Son but est de montrer un chemin philosophique qui reconnaît que l'intelligence humaine est capable d'atteindre l'existence de Dieu. Il parlera donc de l'intelligence, de la volonté, la liberté, l'être, par exemple. Et c'est en face de ces réalités sur lesquelles le Père Philippe s'interroge qu'il confronte les concepts des autres philosophes. Mais en faisant ainsi, il ne dit pas que tout est nul chez Platon.
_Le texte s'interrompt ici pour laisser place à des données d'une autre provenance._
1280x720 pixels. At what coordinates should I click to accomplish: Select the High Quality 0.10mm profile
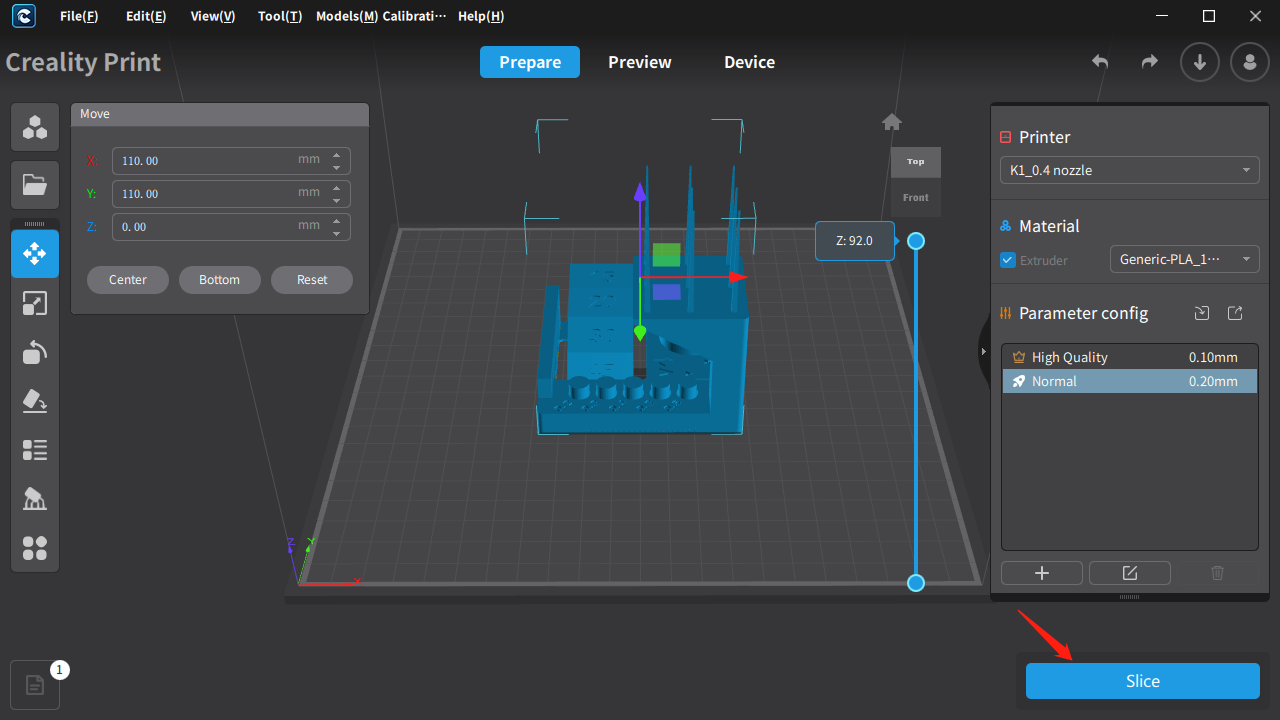pos(1130,357)
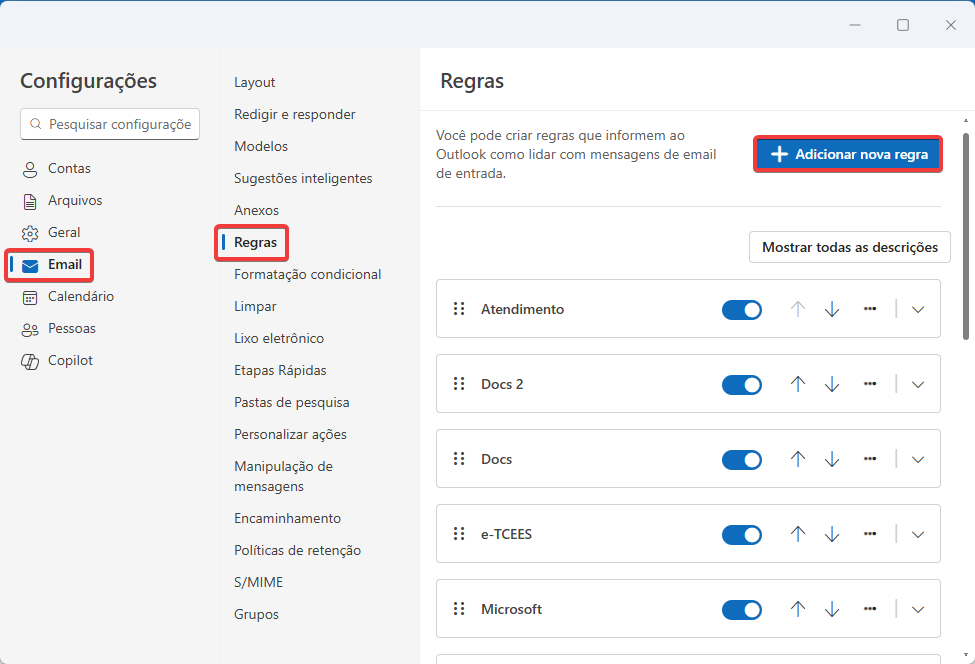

Par exemple à propos de l'amour :"Il est sûr que Platon développe dans le Banquet une description remarquable de l'amour passionné et qu'il a de l'intelligence une vision très poétique, très artistique. (...) Mais Platon en reste à un mode poétique et n'analyse pas avec autant de précision et de profondeur qu'Aristote le développement de l'intelligence et de l'amour. Nous aimons donc nous référer à Aristote, parce qu'une plus grande précision de l'intelligence, nous le verrons, loin de s'opposer à l'amour, permet de le vivre et de le comprendre plus profondément, avec une plus grande intensité. Tout manque de précision et de profondeur dans l'ordre de l'intelligence a des répercussions immédiates dans l'ordre de l'amour." (ibid. p.169)
3) Le Père Philippe remet aussi en place le thomisme :"le thomisme veut être fidèle dans les conclusions mais oublie au fond de ce que dit Saint Thomas : l'importance de cette recherche première de la vérité dans une philosophie capable de la développer. Elle ne peut être un ensemble de conclusions mais elle est une recherche de la vérité capable de s'élever jusqu'à la découverte de l'existence de l'Etre premier, le Créateur." (Retour à la Sagesse, p.12)
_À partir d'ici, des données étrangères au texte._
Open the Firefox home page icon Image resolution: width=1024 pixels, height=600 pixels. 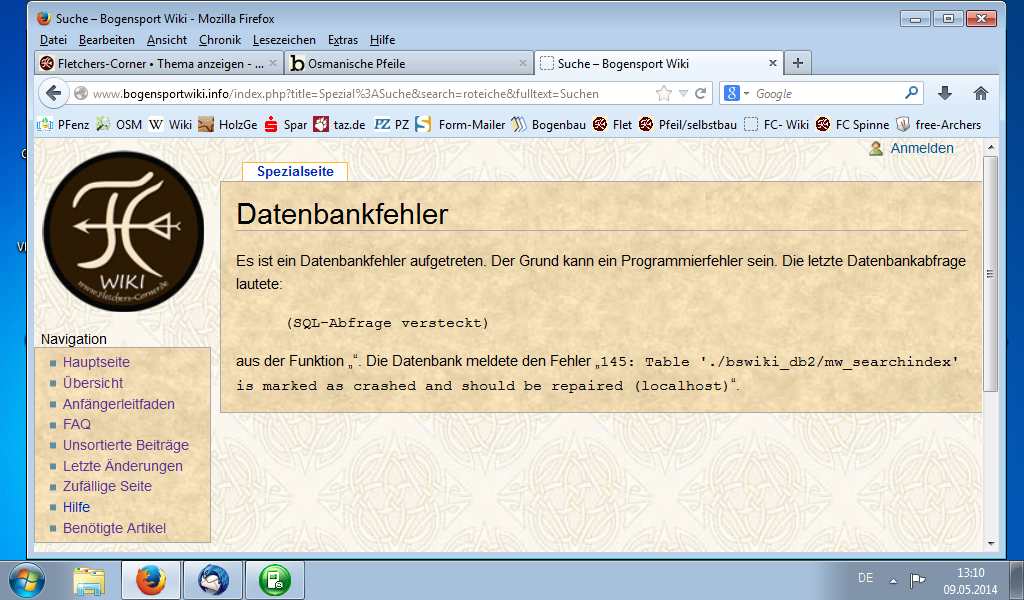click(980, 93)
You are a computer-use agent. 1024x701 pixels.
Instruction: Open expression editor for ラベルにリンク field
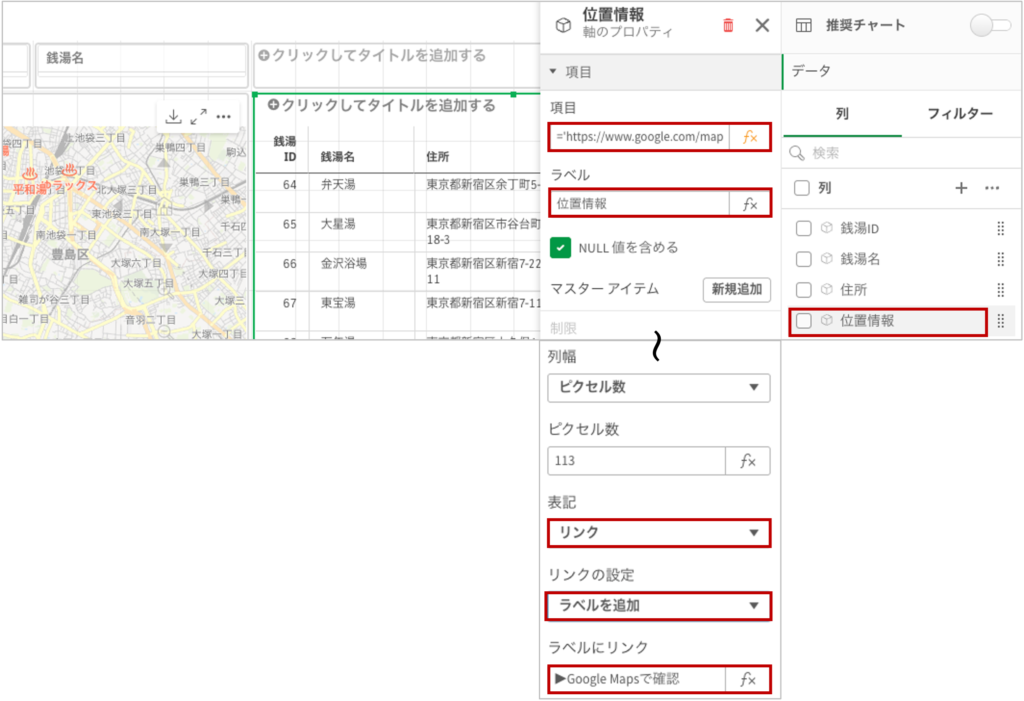[747, 680]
"Thomas d'Aquin s'est mis à l'école d'Aristote avec une très grande exigence de vérité. (...) La scolastique après saint Thomas n'a plus fait l'effort de redécouvrir une philosophie dans toute sa pureté. Elle a répété les conclusions en ne saisissant plus la démarche caractéristique de la philosophie. (...) La philosophie est ramenée à une logique." (ibid. p.166)
@lmx
J'essaie de vous lire, mais je ne vous comprend pas

Alors voici mes questions :
1) "thomiste pur et dur", ça veut dire quoi ? (Cette question vaut pour Archi aussi !) Les nominalistes ? Ceux que justement le Père Philippe rejette ?
2) Que pense St-Thomas sur "l'idée que le Nom de Dieu contient ce qu'il signifie" ? Ce n'est pas parce que St-Thomas s'appuie sur Aristote qui doit nécessairement tout réduire à ce philosophe.
Aussi, le nominalisme constitue une tendance incontestable de l'aristotélisme, et historiquement vérifiée.
Je n'ai pas compris votre conclusion, car elle est trop condensée ! Merci de m'éclairer.